For the past decades, experts in research methods and statistics have repeatedly reminded our community that arbitrary categorisation of data is a waste at best and can lead to harm in the worst-case scenario [18, 19]. If a pattern of physiological parameters (i.e., sequential organ failure assessment) is of interest, nothing stands in the way of plotting raw clinical and laboratory measurements over time and analysing them in their original form. Data will speak for themselves and reveal both the strength and complexity of estimated effects if nonlinearities such as U-shaped relations are allowed at the stage of statistical analysis. Even though the European Medicines Agency encouraged trialists to use the SOFA score as an endpoint, the SOFA score’s capacity to explain mortality, estimated at ≤ 35% when using the delta SOFA score, is far below the 85% bar set by the Food and Drug Administration for surrogate outcomes in oncology [11, 20]. New patient-oriented outcomes, such as days alive and free from organ support or days alive outside the ICU within a predefined period, such as 28 or 90 days, have recently gained popularity. These endpoints have far more promising properties than arbitrary categories of uncertain importance to patients [21, 22]. Better still, longitudinal ordinal models can be used to incorporate all relevant transitions between stages of critical illness and maximise statistical power, though these models require a relatively high level of expertise and effort from the study’s biostatistician [23].

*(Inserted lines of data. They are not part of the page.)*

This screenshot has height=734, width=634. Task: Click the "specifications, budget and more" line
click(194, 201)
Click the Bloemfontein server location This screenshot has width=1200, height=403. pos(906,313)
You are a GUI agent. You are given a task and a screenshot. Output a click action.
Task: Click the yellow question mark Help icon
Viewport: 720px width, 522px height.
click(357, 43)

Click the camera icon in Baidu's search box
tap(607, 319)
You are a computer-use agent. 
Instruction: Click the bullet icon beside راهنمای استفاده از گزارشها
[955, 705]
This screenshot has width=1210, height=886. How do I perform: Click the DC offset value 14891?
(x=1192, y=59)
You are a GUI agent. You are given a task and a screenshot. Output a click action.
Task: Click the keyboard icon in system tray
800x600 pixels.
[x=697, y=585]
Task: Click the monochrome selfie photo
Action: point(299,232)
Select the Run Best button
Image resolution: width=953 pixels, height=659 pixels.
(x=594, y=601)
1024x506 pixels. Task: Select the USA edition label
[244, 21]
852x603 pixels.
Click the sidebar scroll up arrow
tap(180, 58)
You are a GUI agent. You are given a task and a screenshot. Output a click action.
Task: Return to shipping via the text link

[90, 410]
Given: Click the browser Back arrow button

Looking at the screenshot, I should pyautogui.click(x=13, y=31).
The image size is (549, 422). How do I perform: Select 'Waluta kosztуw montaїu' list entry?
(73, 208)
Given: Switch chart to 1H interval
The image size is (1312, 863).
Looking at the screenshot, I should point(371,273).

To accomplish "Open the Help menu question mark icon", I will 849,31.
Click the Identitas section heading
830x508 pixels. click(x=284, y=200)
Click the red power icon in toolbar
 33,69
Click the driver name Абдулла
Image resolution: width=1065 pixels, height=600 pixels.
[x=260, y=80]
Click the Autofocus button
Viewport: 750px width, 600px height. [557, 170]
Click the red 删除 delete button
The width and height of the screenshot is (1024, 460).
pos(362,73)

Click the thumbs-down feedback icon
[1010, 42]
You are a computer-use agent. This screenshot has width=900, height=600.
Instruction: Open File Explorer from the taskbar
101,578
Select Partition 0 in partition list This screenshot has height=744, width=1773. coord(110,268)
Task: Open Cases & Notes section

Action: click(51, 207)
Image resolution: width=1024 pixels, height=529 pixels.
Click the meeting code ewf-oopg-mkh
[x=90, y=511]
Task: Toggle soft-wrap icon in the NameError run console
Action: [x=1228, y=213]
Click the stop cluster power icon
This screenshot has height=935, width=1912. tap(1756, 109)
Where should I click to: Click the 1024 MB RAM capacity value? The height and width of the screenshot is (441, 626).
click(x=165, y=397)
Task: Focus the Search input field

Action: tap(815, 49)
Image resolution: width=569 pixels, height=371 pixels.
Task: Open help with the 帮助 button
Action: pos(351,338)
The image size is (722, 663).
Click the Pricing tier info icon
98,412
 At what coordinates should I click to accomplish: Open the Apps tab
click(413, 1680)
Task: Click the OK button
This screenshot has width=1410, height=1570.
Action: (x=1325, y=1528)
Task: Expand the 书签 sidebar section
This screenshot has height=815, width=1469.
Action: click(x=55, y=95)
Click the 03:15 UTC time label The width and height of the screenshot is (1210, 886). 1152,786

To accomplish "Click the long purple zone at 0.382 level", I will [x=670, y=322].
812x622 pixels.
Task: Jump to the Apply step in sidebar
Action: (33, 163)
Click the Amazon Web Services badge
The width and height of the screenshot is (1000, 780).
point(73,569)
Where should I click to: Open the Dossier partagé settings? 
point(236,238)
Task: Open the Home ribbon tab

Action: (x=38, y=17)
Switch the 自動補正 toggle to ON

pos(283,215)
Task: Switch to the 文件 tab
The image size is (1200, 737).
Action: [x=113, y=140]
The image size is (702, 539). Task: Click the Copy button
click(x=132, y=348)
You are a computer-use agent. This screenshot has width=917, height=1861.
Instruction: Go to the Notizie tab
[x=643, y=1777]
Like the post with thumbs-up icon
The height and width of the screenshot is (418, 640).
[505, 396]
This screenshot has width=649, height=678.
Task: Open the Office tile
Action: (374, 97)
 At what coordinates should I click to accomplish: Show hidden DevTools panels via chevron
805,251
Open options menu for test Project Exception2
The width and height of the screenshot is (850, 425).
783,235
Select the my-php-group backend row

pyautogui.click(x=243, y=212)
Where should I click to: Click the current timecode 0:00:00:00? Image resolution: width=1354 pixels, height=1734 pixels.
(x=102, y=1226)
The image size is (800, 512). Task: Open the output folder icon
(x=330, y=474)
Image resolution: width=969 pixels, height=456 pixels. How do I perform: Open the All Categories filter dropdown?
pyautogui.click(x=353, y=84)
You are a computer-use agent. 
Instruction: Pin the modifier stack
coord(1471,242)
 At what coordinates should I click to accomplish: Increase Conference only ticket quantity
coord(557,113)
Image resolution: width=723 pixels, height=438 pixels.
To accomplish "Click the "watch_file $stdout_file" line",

This study has several weaknesses. First, only the maximum SOFA score within the first 24 h after admission to the ICU was available in our dataset, precluding any exploration of changes in the SOFA score over time and their relations with mortality. We also did not record the baseline SOFA score, which would provide us with valuable information of chronic organ failure in the population of older critically ill patients. Importantly, the dynamics of each of the SOFA components express different time trajectories during the ICU hospitalisation. Nevertheless, limitations described above apply to any transformation of the original score. Second, the sample size did not allow for a credible investigation of interactions between different systems and subgroups based on the reason for admission to the ICU. It also led to low number of patients and wide confidence intervals in the analysis of the highest categories in renal, hepatic and coagulation components, potentially resulting in some difficulties in interpretation of the results. Third, we did not assess the interrater variability, we know that parameters such as the Glasgow Coma Scale are prone to misclassification in critically ill patients. Fourth, raw data such as biomarker concentrations were not collected in the primary study. Fifth, this is a post-hoc analysis and our results should be considered hypothesis-generating. Sixth, these results are generalisable primarily to older adults. Further studies developed by the VIP project group will help to address this issue more precisely in the future, however an optimal way to assess SOFA score performance in the population of older ICU patients would be to design a large prospective study focused on SOFA score validation on a dedicated cohort.

Our study has many strengths. We were able to include almost four thousand patients ≥ 80 years old from an international, prospectively enrolled cohort, and the completeness of relevant data was exceptionally high. Outcomes included both ICU- and 30-day mortality, mitigating the risk of biases arising from hospital wards’ discharge policies. Our study finished recruitment before the COVID-19 pandemic, thus our results are applicable to a broad population of older patients routinely treated in intensive care units.

Conclusion

Different components of the SOFA score have different prognostic implications for older critically ill adults. The cardiovascular component of the SOFA score needs revision. Future research should explicitly test the utility of the SOFA score with reference to other methods of organ function assessment.